▸ **Supplied text**
----------------

This article is more than 8 years old.

I spoke at an HR leadership event. An earnest young man was waiting for me when I came down the steps from the stage.

"Great talk!" he said. "Very inspirational."

"Thanks!" I said. "Now I need a cup of tea."

"I'll get it for you!" he said. The young man was very sweet -- bright-eyed and bushy-tailed, as we used to say.

He came back with the tea and said, "I love what you said about leadership and culture. I work for a company that sells a leadership tool."

"What kind of tool?" I asked.

"It's a software product," he said. "It tells a manager which websites his employees have visited and how long they spent on each site. That way, if someone is spending too much time on web browsing, their manager can coach them on it."

"That's a leadership tool?" I asked. "How does the software work?"

"When people spend too much time on YouTube or Facebook, it tracks all that," said the young man. "At the end of every day the manager gets a report that shows him or her every employee's web browsing for the day."

"OK, I understand," I said. "That's not a leadership tool. It's a sneaky Big Brother-type tool that lets managers bust their employees for taking mental-health breaks. Any manager that is paying attention will see his employee's results. If the results are great -- if the employee is getting their work done -- who cares how many YouTube videos they watch? If a great employee takes a YouTube break every five minutes, then YouTube is part of their recipe for success."

----------------

▸ **Brief**
In two sentences, summarize the text above about software sold as a leadership tool. The material that follows comes from a separate source and is unrelated to the text above.

▸ **Supplied information**

----------------

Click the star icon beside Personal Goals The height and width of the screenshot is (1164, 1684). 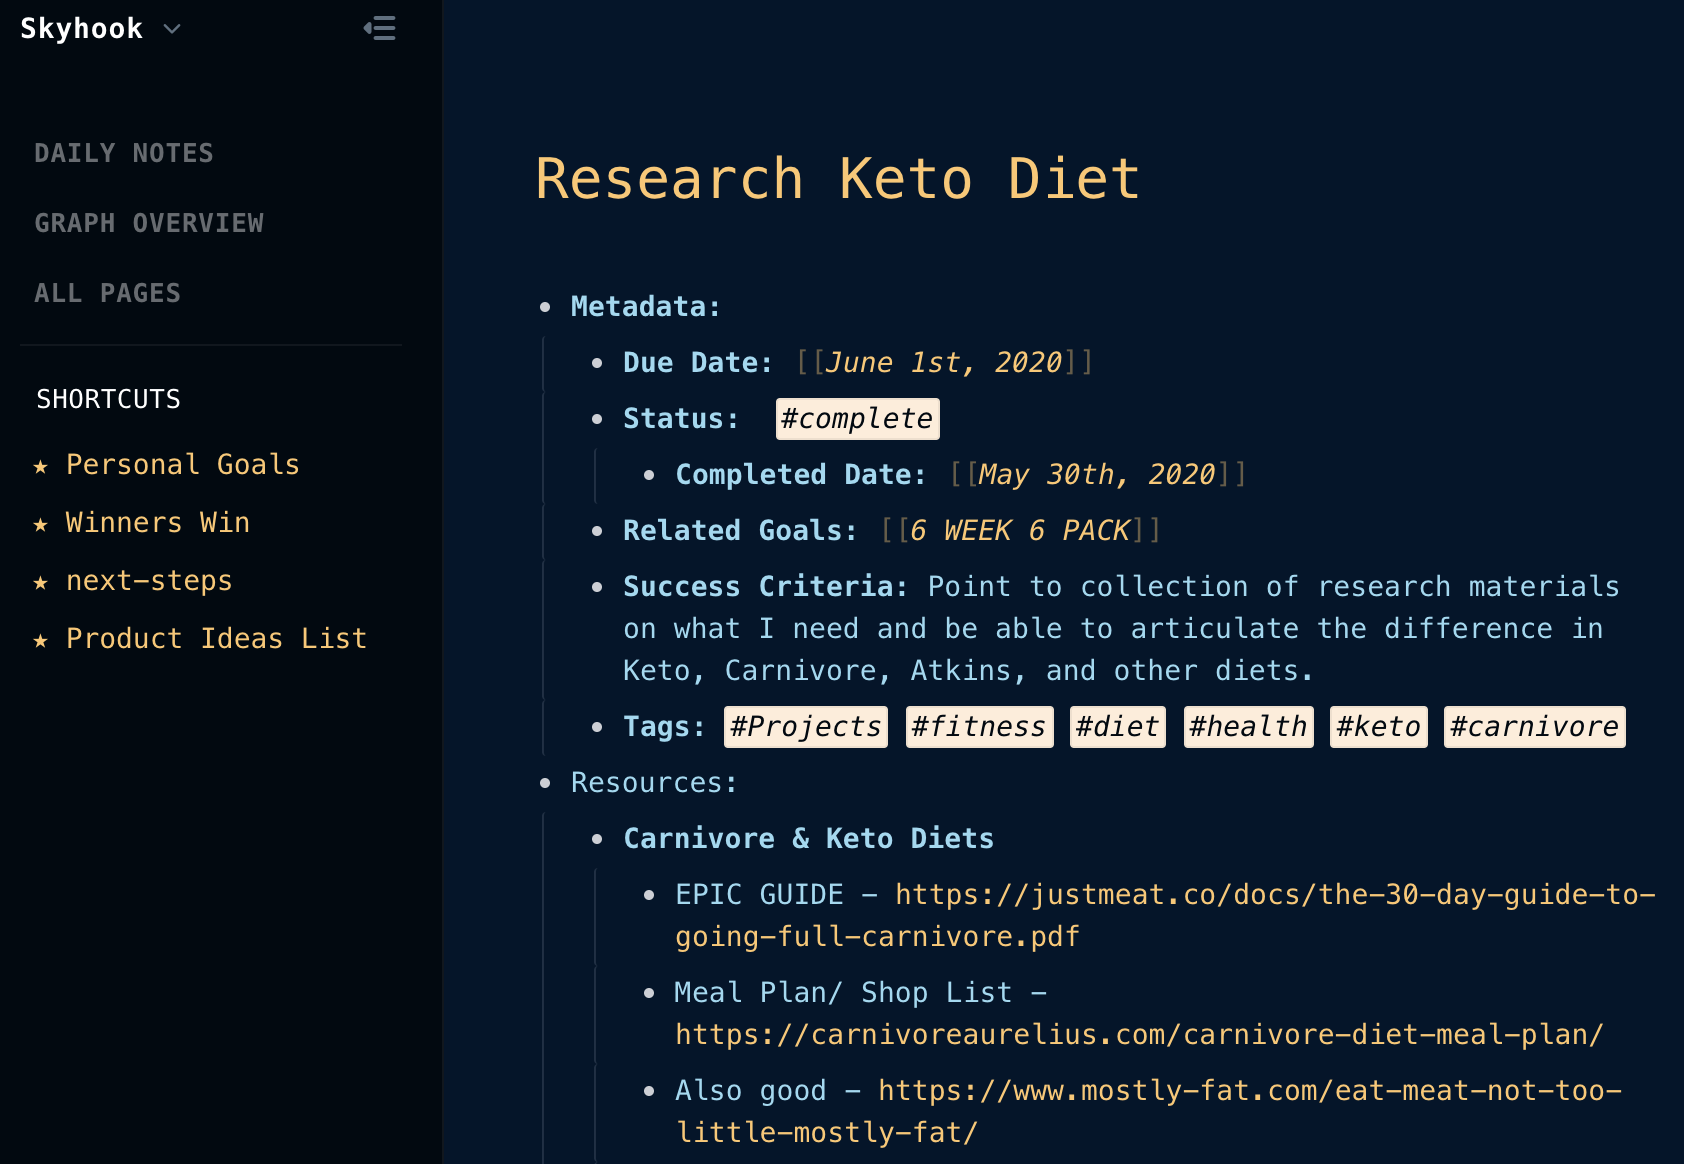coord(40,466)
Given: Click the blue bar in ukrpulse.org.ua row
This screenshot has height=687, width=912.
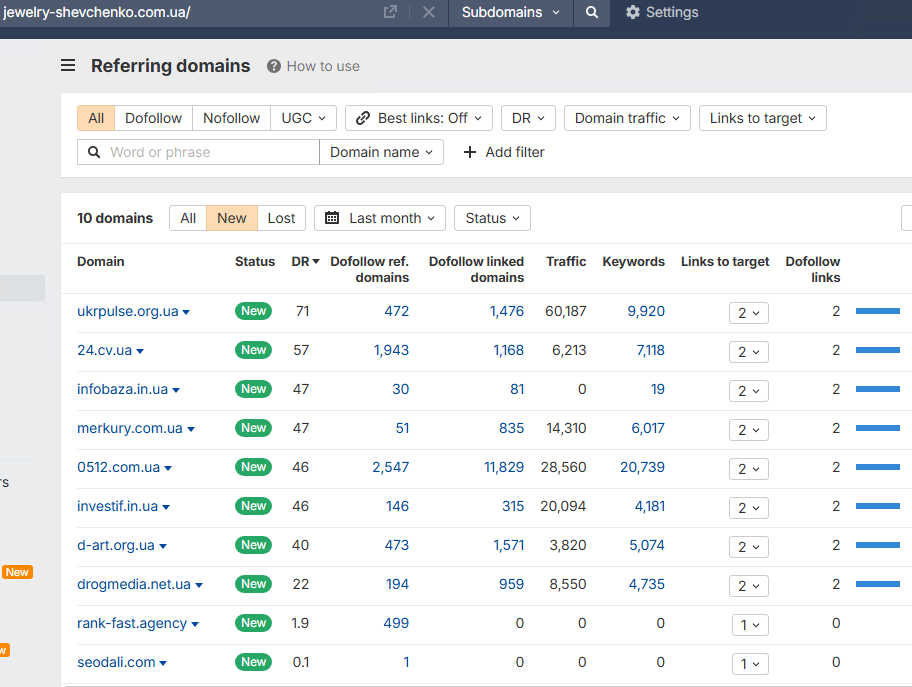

----------------

▸ **Completed exercise**
After a talk at an HR leadership event, the speaker met a young man whose company sells software that gives managers a daily report of which websites each employee visited and how long they spent on each. The speaker rejected calling it a leadership tool, describing it as a sneaky Big Brother-type tool and arguing that if an employee is getting their work done, their YouTube breaks do not matter.